**Aim of the exercise**: Copy the records word for word, beginning at the line that contains "The width and height of the screenshot is (659, 571)." and continuing through the end of the records.

○ ○ ○ ○ ○

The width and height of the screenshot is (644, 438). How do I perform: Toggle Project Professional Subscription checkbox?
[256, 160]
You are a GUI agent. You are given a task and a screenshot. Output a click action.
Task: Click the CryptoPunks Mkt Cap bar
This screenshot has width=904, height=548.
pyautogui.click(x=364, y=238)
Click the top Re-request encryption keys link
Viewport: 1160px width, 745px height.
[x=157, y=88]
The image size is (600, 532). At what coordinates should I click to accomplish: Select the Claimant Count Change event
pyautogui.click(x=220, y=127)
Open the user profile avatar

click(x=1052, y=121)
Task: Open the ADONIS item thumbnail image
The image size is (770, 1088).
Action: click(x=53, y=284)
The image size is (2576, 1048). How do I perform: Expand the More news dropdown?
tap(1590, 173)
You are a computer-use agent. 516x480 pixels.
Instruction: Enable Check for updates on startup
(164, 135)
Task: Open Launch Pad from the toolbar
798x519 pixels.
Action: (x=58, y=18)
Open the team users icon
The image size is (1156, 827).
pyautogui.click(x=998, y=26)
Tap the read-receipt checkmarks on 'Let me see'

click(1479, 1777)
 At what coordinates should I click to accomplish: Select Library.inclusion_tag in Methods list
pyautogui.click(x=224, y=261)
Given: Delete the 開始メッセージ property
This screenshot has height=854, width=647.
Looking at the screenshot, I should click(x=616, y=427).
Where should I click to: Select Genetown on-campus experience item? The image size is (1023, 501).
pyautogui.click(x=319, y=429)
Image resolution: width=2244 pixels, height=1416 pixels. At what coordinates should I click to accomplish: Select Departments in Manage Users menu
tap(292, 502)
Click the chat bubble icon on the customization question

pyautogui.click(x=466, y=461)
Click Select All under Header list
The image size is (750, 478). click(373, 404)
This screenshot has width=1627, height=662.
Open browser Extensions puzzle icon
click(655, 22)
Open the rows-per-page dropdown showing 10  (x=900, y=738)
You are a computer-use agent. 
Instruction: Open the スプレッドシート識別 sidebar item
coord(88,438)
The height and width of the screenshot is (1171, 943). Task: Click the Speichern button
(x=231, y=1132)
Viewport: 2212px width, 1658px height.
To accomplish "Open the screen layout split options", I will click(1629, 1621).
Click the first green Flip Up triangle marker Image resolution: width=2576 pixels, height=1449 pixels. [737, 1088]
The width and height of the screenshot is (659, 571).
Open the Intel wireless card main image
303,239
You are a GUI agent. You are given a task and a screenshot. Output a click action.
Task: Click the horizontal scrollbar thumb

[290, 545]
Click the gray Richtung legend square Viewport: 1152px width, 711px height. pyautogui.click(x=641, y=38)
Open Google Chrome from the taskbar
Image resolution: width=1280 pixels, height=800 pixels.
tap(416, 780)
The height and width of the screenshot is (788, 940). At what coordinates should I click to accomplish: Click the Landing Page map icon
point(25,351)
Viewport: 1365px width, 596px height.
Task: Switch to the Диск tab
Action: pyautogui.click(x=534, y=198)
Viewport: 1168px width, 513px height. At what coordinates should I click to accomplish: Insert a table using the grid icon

○ ○ ○ ○ ○

**Exercise answer**:
The width and height of the screenshot is (659, 571).
Open the Intel wireless card main image
303,239
You are a GUI agent. You are given a task and a screenshot. Output a click action.
Task: Click the horizontal scrollbar thumb

[290, 545]
Click the gray Richtung legend square Viewport: 1152px width, 711px height. pyautogui.click(x=641, y=38)
Open Google Chrome from the taskbar
Image resolution: width=1280 pixels, height=800 pixels.
tap(416, 780)
The height and width of the screenshot is (788, 940). At what coordinates should I click to accomplish: Click the Landing Page map icon
point(25,351)
Viewport: 1365px width, 596px height.
Task: Switch to the Диск tab
Action: pyautogui.click(x=534, y=198)
Viewport: 1168px width, 513px height. At what coordinates should I click to accomplish: Insert a table using the grid icon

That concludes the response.